(DATA FOR PROCESSING)
╔══

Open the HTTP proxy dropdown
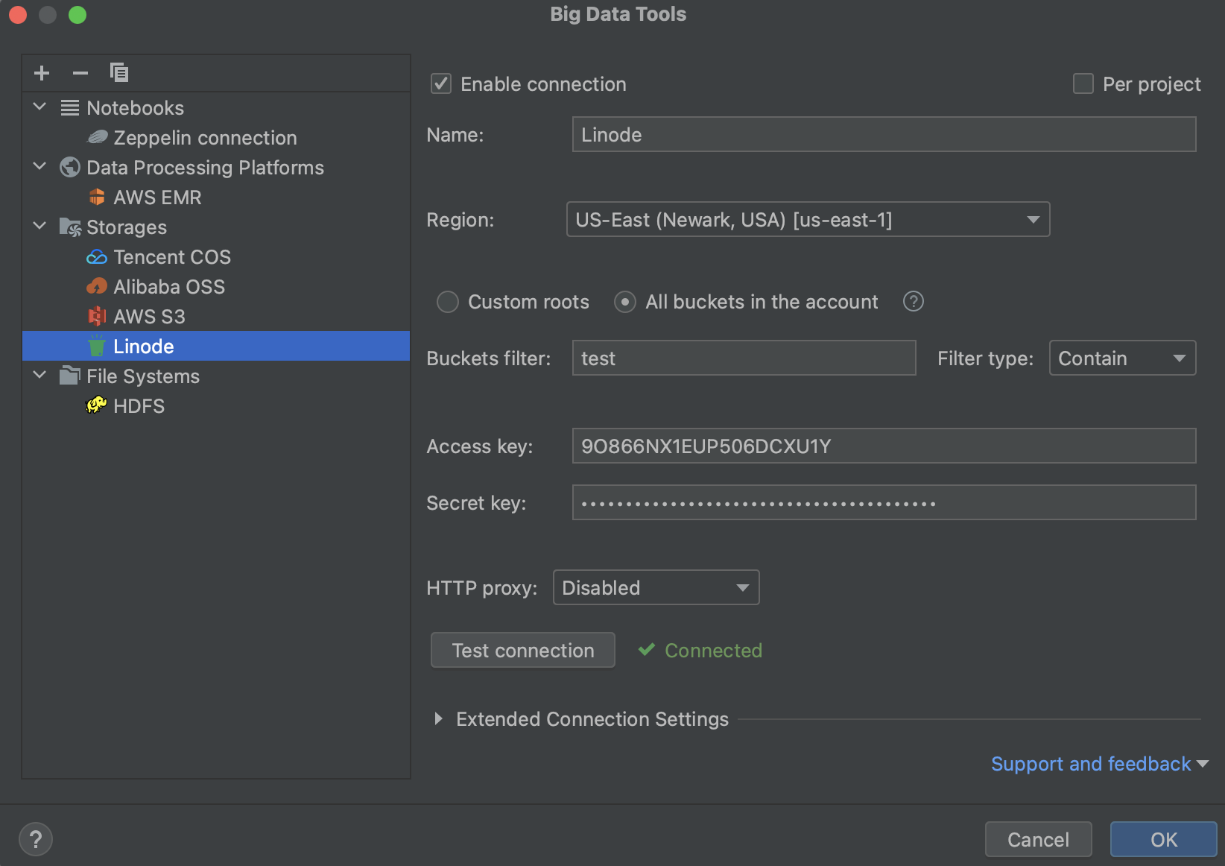tap(741, 587)
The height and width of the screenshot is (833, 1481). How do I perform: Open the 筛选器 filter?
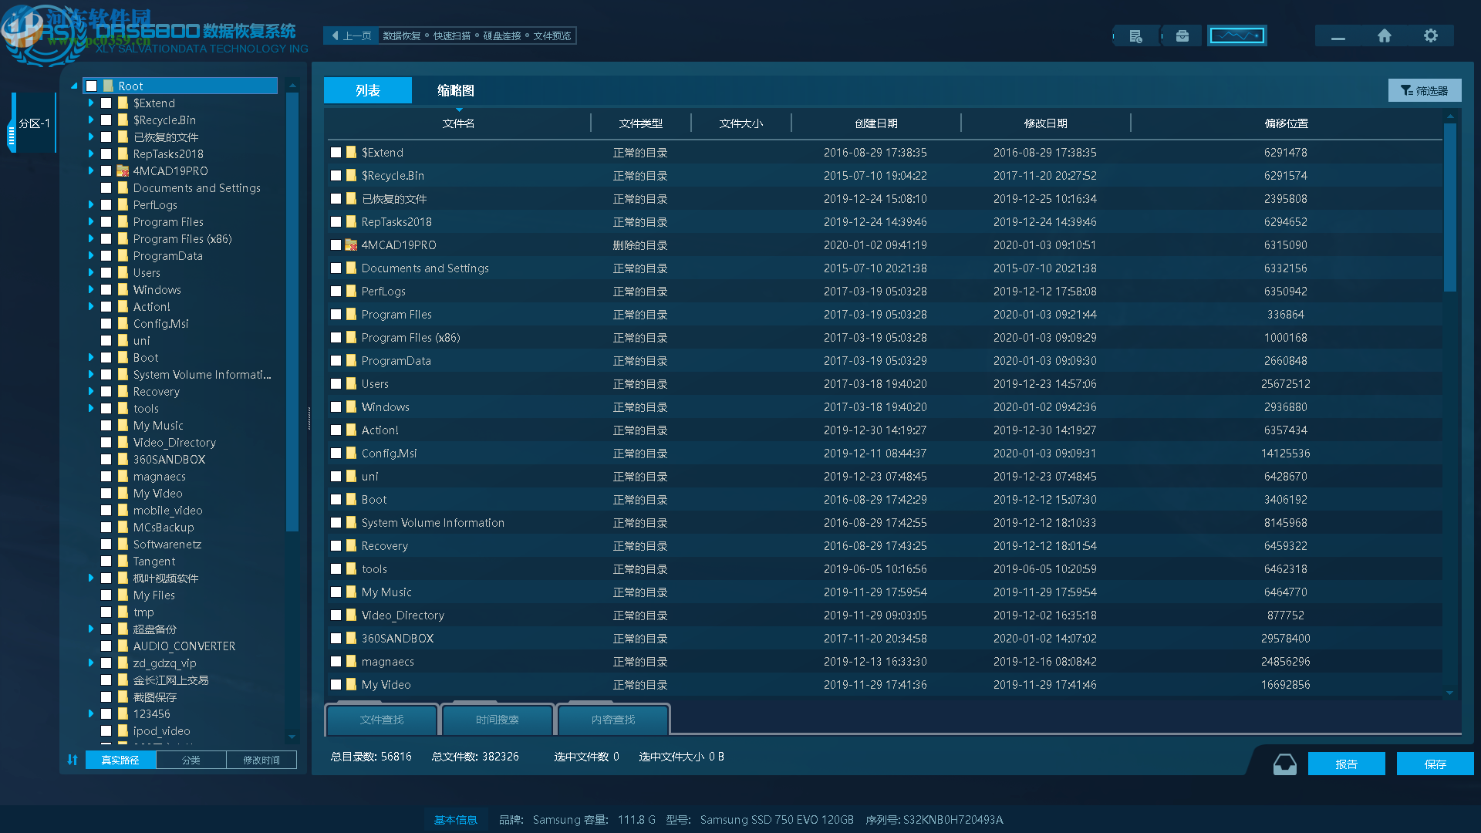tap(1425, 91)
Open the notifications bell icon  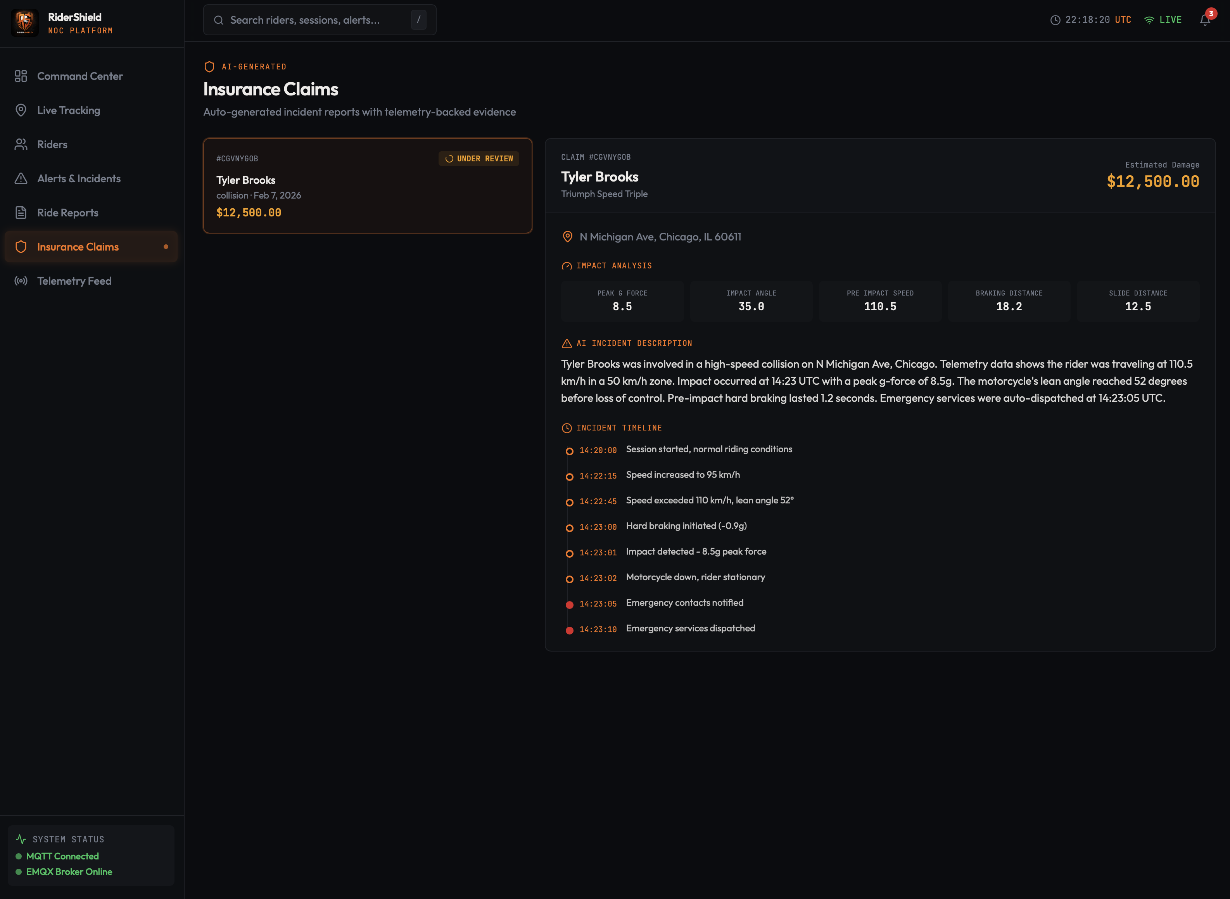1204,20
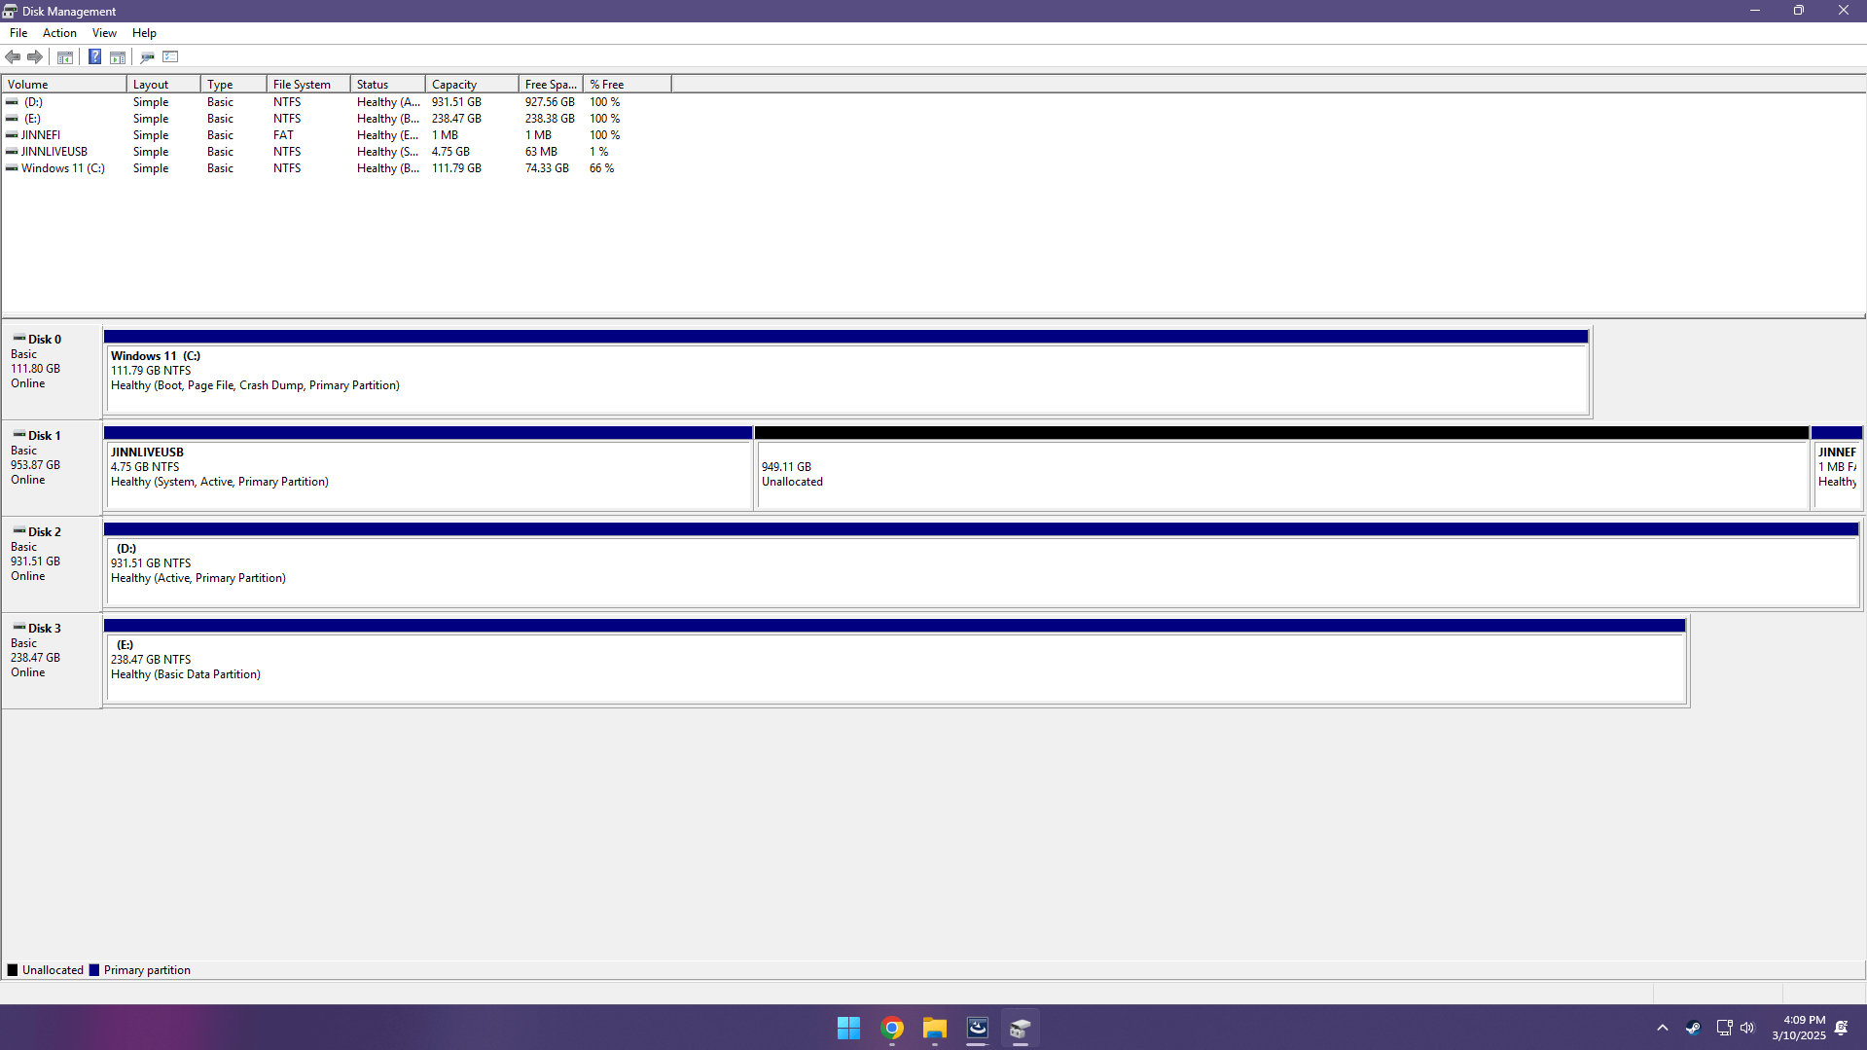The image size is (1867, 1050).
Task: Click the volume sound indicator in taskbar
Action: [x=1747, y=1028]
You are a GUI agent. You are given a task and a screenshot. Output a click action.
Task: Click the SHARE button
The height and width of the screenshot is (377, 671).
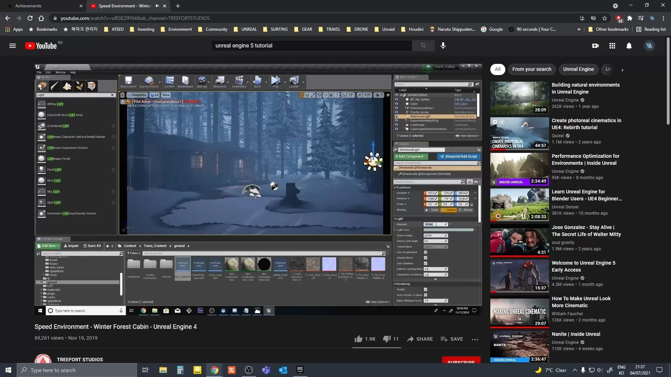click(420, 339)
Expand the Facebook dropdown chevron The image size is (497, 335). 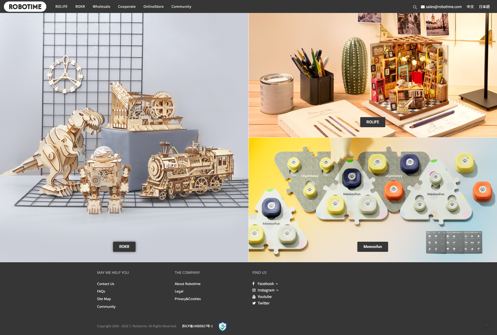click(x=277, y=284)
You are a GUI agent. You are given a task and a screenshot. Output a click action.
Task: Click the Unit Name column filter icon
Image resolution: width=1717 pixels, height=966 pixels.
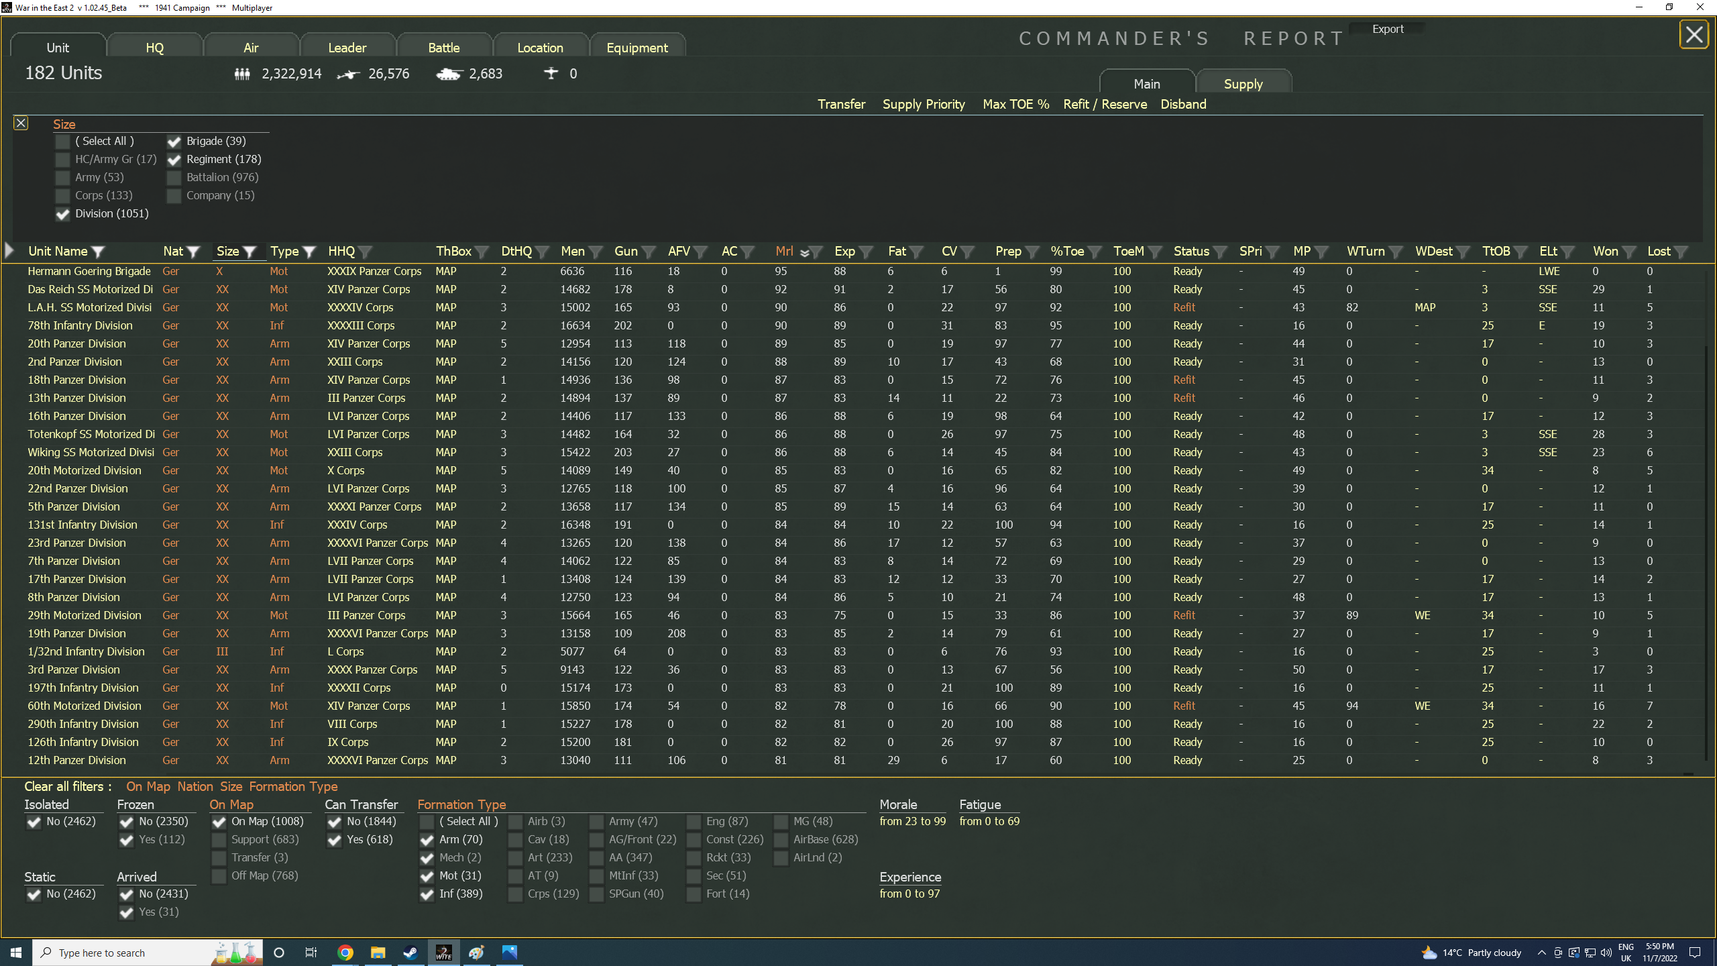tap(99, 252)
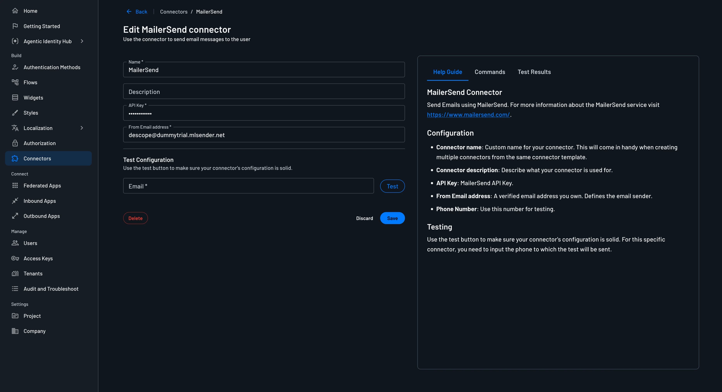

╚══

(TO DO) With the pictures left out, copy exactly the lines from the one containing "Image resolution: width=1717" through the final line of the records above, both included.

(RESPONSE TO THIS TASK)
Image resolution: width=1717 pixels, height=966 pixels.
tap(99, 252)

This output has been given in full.